Speaking in a major new TV documentary series, the First Minister, who was interviewed ahead of her resignation on Wednesday, said the current environment for women in politics was "much harsher and actually more hostile" than at any other time in her political career.
Interviewed by Kirsty Wark in The Women Who Changed Modern Scotland, the First Minister admitted she struggled to stay optimistic over the prospects for more young women going into politics, but insisted was determined not to give in to "a sense of despair".
The three-part BBC Scotland documentary series, which launches on February 21, explores the impact and legacy of ground-breaking women over the past 50 years, including SNP politicians Winnie Ewing and Margo MacDonald, and recalls high-profile campaigns for women’s rights and equal representation.
Although a record number of women were elected to Holyrood in the 2021 election, Ms Sturgeon said the Parliament's progress on gender balance had been "transient" since 1999.
Ms Sturgeon is asked in the documentary whether young women would want to be part of the current political landscape. She said: “I struggle to stay optimistic on this front and I'm determined that I do stay optimistic or at least don't give in to a sense of despair.
"But I think the environment for women in politics today is much harsher and actually more hostile – and I would use that word deliberately – than it has been at any time in my political career.
"Social media provides a vehicle for the most awful abuse of women. The misogyny, sexism, threats of violence, sexual violence, that women who put their heads above the parapet are subjected to, is making it, I think, much harder to encourage women that it is something worth doing and that worries me deeply.”
Asked whether Holyrood’s gender balance had changed attitudes within the country and overseas, Ms Sturgeon said: “I think the Scottish Parliament in itself has changed the image and the standing of Scotland, both at home and internationally.
But but also a Parliament that has a bigger number of women in it and therefore a Parliament which is by no means gender balanced, but looks more female, has, I think, over the years of the Scottish Parliament, softened that macho image.

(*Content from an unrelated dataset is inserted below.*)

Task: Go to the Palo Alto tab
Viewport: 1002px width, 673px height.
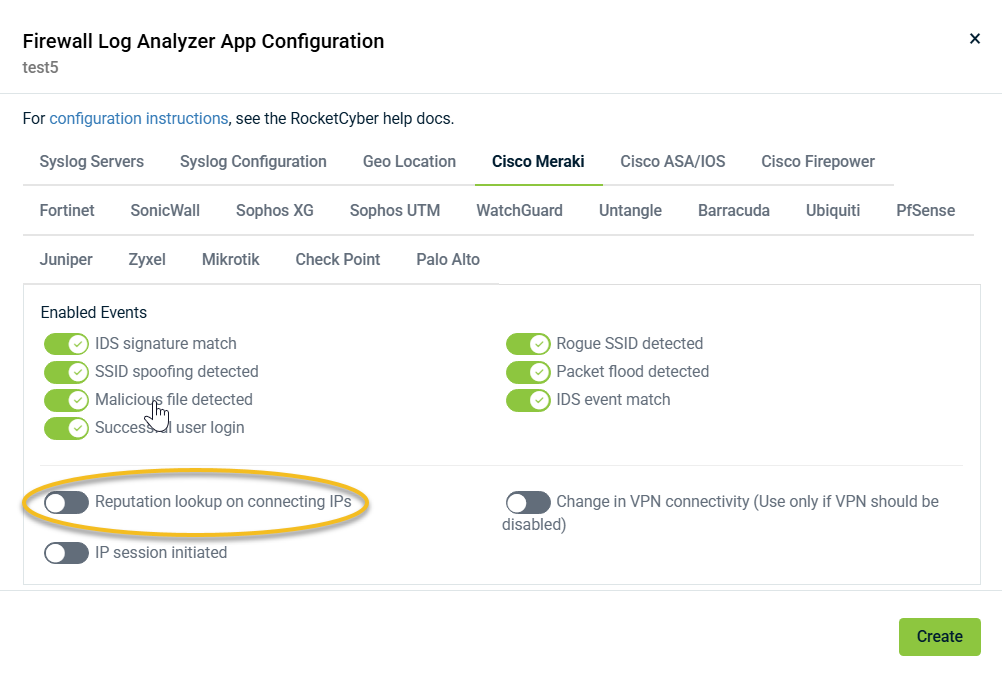Action: point(448,260)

“Not just in terms of the sort of representation and the image of that, but in the policies that the Scottish Parliament has prioritised – much more of a social agenda that is driven by the greater number of women in Parliament.
"I don't know whether there has ever been a Parliament anywhere else in the world where the leaders of all the main parties happened to be women at the same time. There's no doubt that was a very positive visual representation of what politics can be like.
"We're not [gender balanced] and in the years since the Scottish Parliament was established we’ve gone forward and then backwards and now forward again. What we thought of at that time as real progress has been quite transient.”